This study aims to examine the correlates of loneliness in older adults in Shanghai, China and to explore whether there are age group differences in the correlates of loneliness. This study intends to address two gaps in the literature. First, the loneliness of older adults in China is relatively neglected. Research on this population’s loneliness would enrich our understanding of such a phenomenon. Second, the older adult population varies in terms of health and social characteristics, thus it is meaningful to identify the important correlates for the young old and the old old, and this would provide evidence on tailoring age-specific prevention and intervention programs.

Method

Data

We used the Shanghai Urban Neighborhood Survey (SUNS), which started in 2015 and was completed in 2017 by Center for Data and Urban Sciences (CENDUS). The data was sponsored by III project of sociology, Shanghai “GaofengGaoyuan” project. The data used Probability-Proportion-to-Size Sampling method with implicit stratification. In particular, the survey was conducted through three stages: the Primary Sampling Unit (PSU) was administrative subdistricts/towns; the Second Sampling Unit (SSU) was administrative villages/neighborhood communities; and the Third Sampling Unit (TSU)was households. Community-level survey was conducted in a randomly selected 537 communities among 5732 in the whole city. Household survey was conducted in a representative 180 communities, and all the individuals in the household sampled responded to the survey. SUNS is the largest city-wide survey that covers a variety of multi-level information (community, family, and individual-level), including sociodemographics, health-related information, attitudes towards family and community, social governance, and community information [41]. Inclusion criteria included: (1) participants were willing to respond the survey; (2) there were no language barriers; (3) participants have sufficient cognitive capacity to communicate. A sample of N = 8631 adults was interviewed. As our study focused on loneliness in older adults, only older adults aged 60 or above (N = 2770) were included in the current analysis. Please see research [49,50,51] for the details of the methodology.

Measures

Loneliness

We used the De Jong Gierveld six-item scale for loneliness [16] to measure the overall loneliness. The scale has been translated into Chinese and proved to be valid and reliable measure of loneliness in Chinese older adults [21, 22]. Example item included “I experience a general sense of emptiness” and “I miss having people around”. Each item is measured on a 7-point Likert scale ranging from 1 = completely disagree to 7 = completely agree. Three items were firstly reversely coded, and then the sum score of the 6 items was obtained ranging from 6 to 42, with higher scores denoting higher level of loneliness. The reliability of the scale in this study was Cronbach’s α = 0.60.

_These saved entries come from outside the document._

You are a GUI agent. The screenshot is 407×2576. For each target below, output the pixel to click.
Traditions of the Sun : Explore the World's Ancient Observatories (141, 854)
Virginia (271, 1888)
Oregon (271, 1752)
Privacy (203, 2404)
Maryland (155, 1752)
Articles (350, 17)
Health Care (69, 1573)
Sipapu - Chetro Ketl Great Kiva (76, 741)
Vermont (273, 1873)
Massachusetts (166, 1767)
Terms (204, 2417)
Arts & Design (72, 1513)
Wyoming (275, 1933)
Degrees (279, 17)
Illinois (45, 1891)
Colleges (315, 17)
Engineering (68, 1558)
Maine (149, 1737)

Sociodemographic variables

The sociodemographic variables included age, gender(male vs. female), marital status (single, divorced, widowed vs. married), education (junior high, high, bachelor vs. primary school), living arrangement (living alone vs. living with other people), and these variables has been found to be related to loneliness in previous research [52].

Health factors

Health variables included: self-rated health (SRH), the number of chronic illnesses, and instrumental activities of daily living (IADL). SRH was measured by “in general, how would you rate your health?”, and it was measured on 5-point Likert scale, ranging from 1 = poor to 5 = very good. We used the number of the chronic illnesses to indicate their objective health status, with higher scores denoting more chronic illnesses. In addition, we used the IADL [53] to indicate older adults’ physical functioning, and the scale consisted of 7 items, e.g., food preparation, shopping, and transportation. The mean score of these items were used to indicate the level of disability, with higher scores denoting higher level of disability. The reliability of the scale in this study was Cronbach’s α = 0.90.

Social factors

We included family functioning, contact with neighbors, volunteering, playing mahjong, and square dancing. We used the 12-item General Functioning scale of the McMaster Family Assessment Device [54] to measure the overall emotional health and functioning of the family. Example items included “We confide in each other” and “There are lots of bad feelings in our family” [54]. Each item was measured on a 4-point Likert scale ranging from 1 = Strongly Agree to 4 = Strongly Disagree. Epstein et al. reported that the FAD general functioning scale had high reliability as well as good concurrent and predictive validity [54]. Six items were firstly reversely coded, and then the mean score of the 12 items was obtained, with higher score denoting better family functioning. The reliability of the scale in this study was Cronbach’s α = 0.74.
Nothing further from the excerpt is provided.